[Opening Recorded information section]

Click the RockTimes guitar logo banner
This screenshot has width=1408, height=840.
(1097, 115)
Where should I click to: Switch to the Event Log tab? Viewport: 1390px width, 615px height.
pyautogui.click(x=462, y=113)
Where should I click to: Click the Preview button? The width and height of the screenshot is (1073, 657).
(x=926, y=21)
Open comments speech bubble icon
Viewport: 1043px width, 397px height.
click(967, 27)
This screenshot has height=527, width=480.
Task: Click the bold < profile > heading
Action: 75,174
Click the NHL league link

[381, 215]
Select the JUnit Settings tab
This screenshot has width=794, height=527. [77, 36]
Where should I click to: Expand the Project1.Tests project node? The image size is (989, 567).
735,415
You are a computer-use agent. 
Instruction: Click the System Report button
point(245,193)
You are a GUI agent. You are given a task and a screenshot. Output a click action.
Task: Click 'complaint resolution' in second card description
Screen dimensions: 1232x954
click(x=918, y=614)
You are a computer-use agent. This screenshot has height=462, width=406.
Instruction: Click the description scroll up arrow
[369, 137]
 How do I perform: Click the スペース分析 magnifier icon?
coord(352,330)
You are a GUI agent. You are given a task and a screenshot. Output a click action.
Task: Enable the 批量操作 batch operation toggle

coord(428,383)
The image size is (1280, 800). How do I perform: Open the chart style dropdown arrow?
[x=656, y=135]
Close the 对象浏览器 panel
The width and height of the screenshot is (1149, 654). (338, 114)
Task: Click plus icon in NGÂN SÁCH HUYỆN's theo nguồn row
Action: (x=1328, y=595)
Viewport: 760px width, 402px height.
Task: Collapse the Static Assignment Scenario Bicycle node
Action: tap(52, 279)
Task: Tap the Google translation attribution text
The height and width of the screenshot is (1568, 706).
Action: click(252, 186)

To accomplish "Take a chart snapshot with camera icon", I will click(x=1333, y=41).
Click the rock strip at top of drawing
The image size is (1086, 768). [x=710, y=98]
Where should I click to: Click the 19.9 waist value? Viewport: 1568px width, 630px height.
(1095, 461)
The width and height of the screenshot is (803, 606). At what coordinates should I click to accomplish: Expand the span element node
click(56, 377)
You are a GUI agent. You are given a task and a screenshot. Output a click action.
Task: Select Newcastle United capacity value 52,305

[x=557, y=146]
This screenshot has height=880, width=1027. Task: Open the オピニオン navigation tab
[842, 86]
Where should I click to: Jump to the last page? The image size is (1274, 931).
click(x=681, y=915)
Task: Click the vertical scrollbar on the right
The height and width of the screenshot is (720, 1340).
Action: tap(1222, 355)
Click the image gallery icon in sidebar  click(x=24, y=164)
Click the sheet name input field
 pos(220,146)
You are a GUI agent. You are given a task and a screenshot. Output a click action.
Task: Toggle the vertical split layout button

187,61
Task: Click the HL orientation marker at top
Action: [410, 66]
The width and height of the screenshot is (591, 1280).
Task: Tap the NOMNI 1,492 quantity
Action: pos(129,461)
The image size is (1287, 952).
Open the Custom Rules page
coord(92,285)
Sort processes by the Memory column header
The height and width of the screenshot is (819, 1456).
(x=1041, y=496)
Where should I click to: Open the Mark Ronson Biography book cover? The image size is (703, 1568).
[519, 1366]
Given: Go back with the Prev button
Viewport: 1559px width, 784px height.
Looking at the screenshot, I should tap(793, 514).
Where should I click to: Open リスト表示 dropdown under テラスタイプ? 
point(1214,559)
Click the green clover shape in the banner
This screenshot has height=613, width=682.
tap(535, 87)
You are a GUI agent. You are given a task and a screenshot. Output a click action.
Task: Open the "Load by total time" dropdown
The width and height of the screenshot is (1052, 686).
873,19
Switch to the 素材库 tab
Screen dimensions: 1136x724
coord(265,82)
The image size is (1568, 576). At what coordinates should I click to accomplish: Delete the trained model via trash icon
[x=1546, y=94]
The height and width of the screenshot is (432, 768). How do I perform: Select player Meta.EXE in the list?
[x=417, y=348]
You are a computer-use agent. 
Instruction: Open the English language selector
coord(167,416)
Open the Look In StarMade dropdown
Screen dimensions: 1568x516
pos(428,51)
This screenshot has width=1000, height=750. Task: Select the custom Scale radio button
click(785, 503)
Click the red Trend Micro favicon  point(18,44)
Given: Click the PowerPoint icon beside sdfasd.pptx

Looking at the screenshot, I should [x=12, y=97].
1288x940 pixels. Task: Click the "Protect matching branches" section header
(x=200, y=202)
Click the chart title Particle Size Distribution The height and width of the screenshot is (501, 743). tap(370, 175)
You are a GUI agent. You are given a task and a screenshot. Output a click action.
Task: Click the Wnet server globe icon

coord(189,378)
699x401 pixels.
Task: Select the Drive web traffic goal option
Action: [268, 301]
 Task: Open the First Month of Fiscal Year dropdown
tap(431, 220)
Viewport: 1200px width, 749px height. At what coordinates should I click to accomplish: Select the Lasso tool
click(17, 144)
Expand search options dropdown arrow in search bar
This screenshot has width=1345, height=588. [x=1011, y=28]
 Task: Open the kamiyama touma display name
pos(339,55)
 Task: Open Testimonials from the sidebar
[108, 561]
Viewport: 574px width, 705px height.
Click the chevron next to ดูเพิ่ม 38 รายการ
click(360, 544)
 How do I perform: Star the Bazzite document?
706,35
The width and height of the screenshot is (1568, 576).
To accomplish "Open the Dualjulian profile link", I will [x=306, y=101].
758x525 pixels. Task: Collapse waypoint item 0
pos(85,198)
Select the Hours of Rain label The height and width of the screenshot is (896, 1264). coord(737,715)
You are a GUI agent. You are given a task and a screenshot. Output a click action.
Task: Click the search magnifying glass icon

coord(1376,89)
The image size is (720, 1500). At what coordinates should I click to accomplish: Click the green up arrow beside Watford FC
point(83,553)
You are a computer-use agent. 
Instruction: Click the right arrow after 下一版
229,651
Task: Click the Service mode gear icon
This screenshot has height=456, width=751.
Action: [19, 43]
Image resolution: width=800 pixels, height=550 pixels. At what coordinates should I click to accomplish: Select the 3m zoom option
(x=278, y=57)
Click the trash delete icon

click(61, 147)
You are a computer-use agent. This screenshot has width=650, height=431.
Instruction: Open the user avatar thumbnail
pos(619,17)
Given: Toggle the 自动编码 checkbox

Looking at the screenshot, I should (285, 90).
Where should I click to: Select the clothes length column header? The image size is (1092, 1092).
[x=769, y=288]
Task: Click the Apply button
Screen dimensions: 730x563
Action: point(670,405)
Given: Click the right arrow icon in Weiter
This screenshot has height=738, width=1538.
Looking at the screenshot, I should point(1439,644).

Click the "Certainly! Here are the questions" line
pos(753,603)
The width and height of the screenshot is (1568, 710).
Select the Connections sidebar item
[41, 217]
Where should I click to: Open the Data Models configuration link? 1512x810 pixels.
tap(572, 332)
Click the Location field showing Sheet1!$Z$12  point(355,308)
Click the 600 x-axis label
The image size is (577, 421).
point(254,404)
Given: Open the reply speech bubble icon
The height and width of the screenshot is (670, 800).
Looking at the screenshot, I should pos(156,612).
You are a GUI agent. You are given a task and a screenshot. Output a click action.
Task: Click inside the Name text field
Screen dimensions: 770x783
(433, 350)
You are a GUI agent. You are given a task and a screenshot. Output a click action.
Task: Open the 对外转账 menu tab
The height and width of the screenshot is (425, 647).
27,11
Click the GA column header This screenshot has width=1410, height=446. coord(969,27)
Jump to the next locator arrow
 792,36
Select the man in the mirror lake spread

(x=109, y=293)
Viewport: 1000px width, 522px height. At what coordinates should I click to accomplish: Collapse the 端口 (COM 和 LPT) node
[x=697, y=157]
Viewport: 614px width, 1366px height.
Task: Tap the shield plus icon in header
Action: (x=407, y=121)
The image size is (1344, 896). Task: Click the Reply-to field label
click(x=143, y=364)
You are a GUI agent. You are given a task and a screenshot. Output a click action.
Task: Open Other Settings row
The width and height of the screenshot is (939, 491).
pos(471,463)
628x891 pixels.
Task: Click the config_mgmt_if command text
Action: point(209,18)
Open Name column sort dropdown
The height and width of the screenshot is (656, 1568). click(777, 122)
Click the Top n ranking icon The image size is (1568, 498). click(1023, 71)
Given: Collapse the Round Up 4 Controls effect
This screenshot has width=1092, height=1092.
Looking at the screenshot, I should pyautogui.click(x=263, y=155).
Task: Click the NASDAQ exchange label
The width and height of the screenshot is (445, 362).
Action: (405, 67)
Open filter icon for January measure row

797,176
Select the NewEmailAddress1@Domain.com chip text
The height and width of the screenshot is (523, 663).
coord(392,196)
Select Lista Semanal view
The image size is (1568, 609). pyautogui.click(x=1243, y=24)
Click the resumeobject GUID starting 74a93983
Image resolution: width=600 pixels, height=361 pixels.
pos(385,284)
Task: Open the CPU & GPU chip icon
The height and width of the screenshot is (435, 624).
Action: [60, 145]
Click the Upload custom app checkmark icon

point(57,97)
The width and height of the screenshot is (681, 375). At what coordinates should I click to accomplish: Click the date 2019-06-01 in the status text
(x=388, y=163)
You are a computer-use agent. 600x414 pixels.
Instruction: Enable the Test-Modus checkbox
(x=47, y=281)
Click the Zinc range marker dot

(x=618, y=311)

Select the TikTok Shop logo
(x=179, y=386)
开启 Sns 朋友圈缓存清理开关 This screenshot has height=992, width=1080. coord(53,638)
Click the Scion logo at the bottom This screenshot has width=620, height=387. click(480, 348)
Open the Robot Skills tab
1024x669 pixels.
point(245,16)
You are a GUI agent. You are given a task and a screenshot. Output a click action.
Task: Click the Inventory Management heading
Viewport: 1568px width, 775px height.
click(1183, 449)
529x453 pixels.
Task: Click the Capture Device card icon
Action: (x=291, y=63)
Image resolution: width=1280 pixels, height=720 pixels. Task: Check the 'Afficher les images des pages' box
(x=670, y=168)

[Closing Recorded information section]

Task item. For this exercise, please output exactly the lines above starting at the line with "Where should I click to: Select" and ending at the line with "Given: Collapse the", ends included.

Written answer.
Where should I click to: Select the clothes length column header? The image size is (1092, 1092).
[x=769, y=288]
Task: Click the Apply button
Screen dimensions: 730x563
Action: point(670,405)
Given: Click the right arrow icon in Weiter
This screenshot has height=738, width=1538.
Looking at the screenshot, I should point(1439,644).

Click the "Certainly! Here are the questions" line
pos(753,603)
The width and height of the screenshot is (1568, 710).
Select the Connections sidebar item
[41, 217]
Where should I click to: Open the Data Models configuration link? 1512x810 pixels.
tap(572, 332)
Click the Location field showing Sheet1!$Z$12  point(355,308)
Click the 600 x-axis label
The image size is (577, 421).
point(254,404)
Given: Open the reply speech bubble icon
The height and width of the screenshot is (670, 800).
Looking at the screenshot, I should pos(156,612).
You are a GUI agent. You are given a task and a screenshot. Output a click action.
Task: Click inside the Name text field
Screen dimensions: 770x783
(433, 350)
You are a GUI agent. You are given a task and a screenshot. Output a click action.
Task: Open the 对外转账 menu tab
The height and width of the screenshot is (425, 647).
27,11
Click the GA column header This screenshot has width=1410, height=446. coord(969,27)
Jump to the next locator arrow
 792,36
Select the man in the mirror lake spread

(x=109, y=293)
Viewport: 1000px width, 522px height. At what coordinates should I click to accomplish: Collapse the 端口 (COM 和 LPT) node
[x=697, y=157]
Viewport: 614px width, 1366px height.
Task: Tap the shield plus icon in header
Action: (x=407, y=121)
The image size is (1344, 896). Task: Click the Reply-to field label
click(x=143, y=364)
You are a GUI agent. You are given a task and a screenshot. Output a click action.
Task: Open Other Settings row
The width and height of the screenshot is (939, 491).
pos(471,463)
628x891 pixels.
Task: Click the config_mgmt_if command text
Action: point(209,18)
Open Name column sort dropdown
The height and width of the screenshot is (656, 1568). click(777, 122)
Click the Top n ranking icon The image size is (1568, 498). click(1023, 71)
Given: Collapse the Round Up 4 Controls effect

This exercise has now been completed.